Westervelt named director of bone marrow transplantation section

Peter Westervelt, M.D., Ph.D., has been named director of the bone marrow transplantation and leukemia section of the Division of Oncology at the School of Medicine.

Westervelt, associate professor of medicine, succeeds John F. DiPersio, M.D., Ph.D., professor of medicine, in the position. DiPersio continues his positions as chief of the Division of Oncology and deputy director of the Siteman Cancer Center.

Peter Westervelt
Peter Westervelt

Westervelt completed the M.D./Ph.D. program at the medical school in 1992 and then completed his residency and fellowship here. After two years as an instructor in medicine at WUSTL, Westervelt returned to his native New England to take a position as director of the Bone Marrow Transplantation Program at the University of Massachusetts Medical School in Worcester.

“Dr. DiPersio asked if I would consider coming back to Washington University to run the bone marrow program,” Westervelt said. “He had built this program from the ground up over the last 10 years and made it into one of the top five programs in the country. For me it represented an unbelievable opportunity to join a great program — a program I’m very familiar with — and a group of wonderful people.”

Westervelt said the large number of patients treated in the section allows the program to perform single-institution clinical trials and provides access to a wide range of tissue samples for banking and future study. Paired with outstanding basic science expertise in the division in stem cell biology and leukemia research, the size of the program greatly facilitates translational research, which brings ideas from the scientist to the bedside.
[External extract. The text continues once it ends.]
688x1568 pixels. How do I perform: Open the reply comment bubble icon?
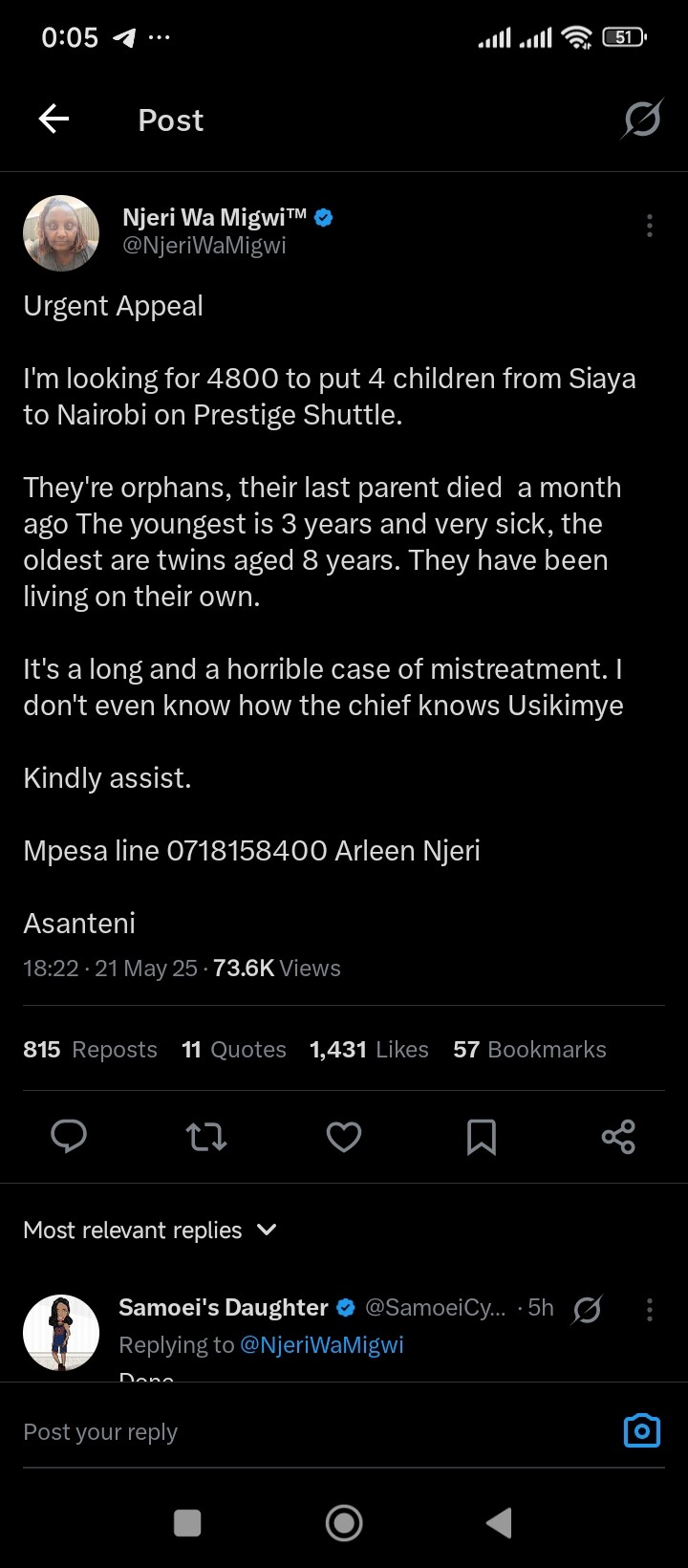tap(69, 1137)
“It’s personally gratifying and tremendously exciting for all of us to have succeeded in recruiting Peter back to Washington University,” DiPersio said. “He’s not only a physician trained here, but also someone who has advanced to national stature in the fields of leukemia and transplantation. He will carry the section forward to new heights.”

Westervelt said he would strive to continue to enhance the quality of care delivered by the section and work to recruit additional physicians to a program that now has four full-time clinical faculty members and three members who are primarily laboratory-based.
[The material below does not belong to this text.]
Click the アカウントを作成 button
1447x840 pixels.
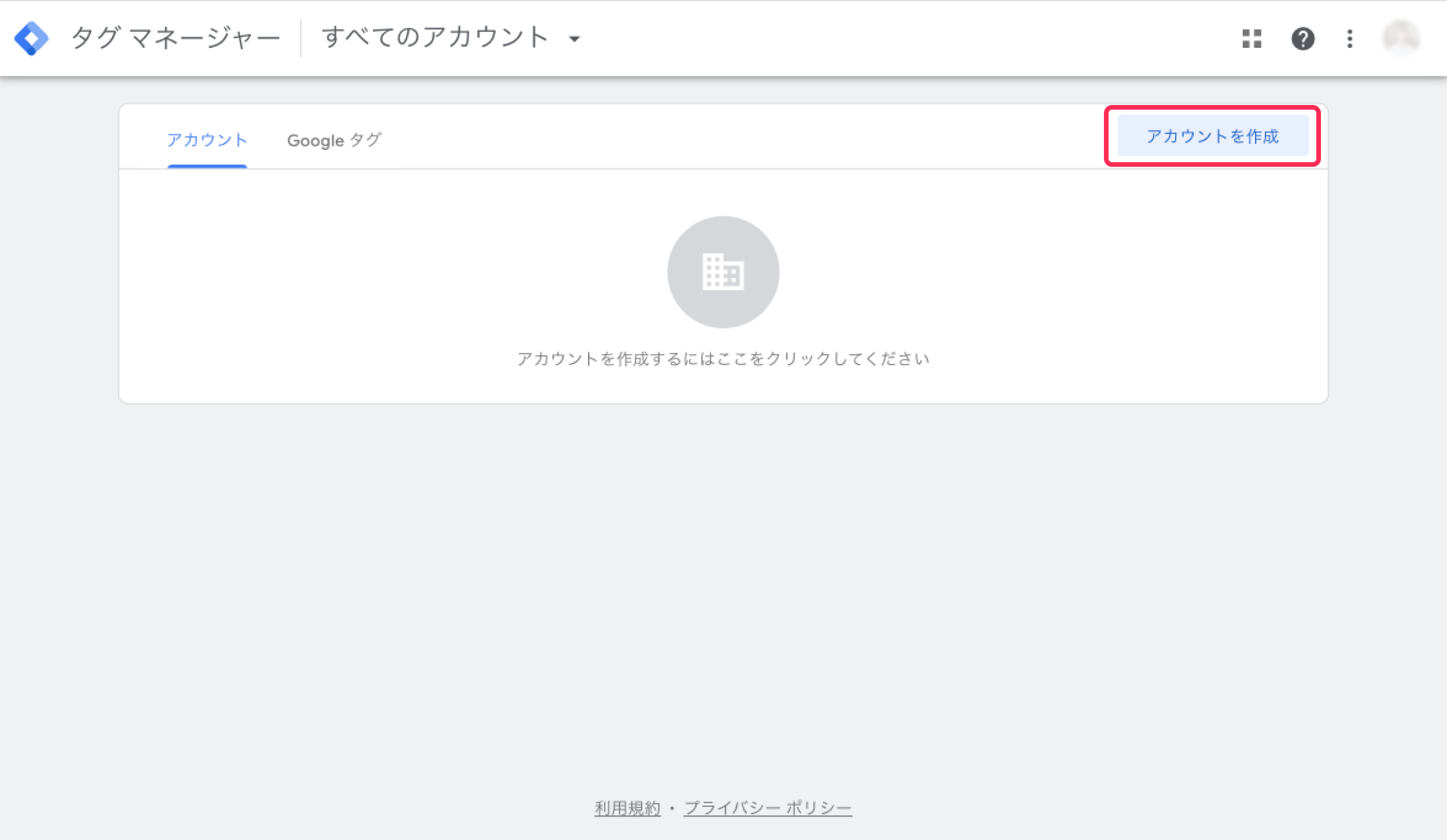(1212, 136)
Bone marrow transplantation was developed to treat leukemia, which remains one of the major conditions it is used for, Westervelt said. But bone marrow and stem cell transplantations are also established indications for the treatment of other hematologic malignancies such as lymphoma and multiple myeloma and is also used for some nonmalignant conditions such as aplastic anemia and sickle cell anemia.

Research in the section focuses on reducing the toxicity of the transplantation procedure by decreasing the incidence or severity of graft vs. host disease, understanding how transplanted cells help fight leukemia cells to cure cancer and developing new therapies for hematologic malignancies.

“I worked in the lab when I was a fellow, and subsequently at the University of Massachusetts, developing models of acute leukemia in mice,” Westervelt said. “That has given me an understanding of leukemia at the molecular level, which is a valuable platform for treating patients with leukemia and developing new treatments. The experience of working in a really top-quality lab continues to pay dividends.”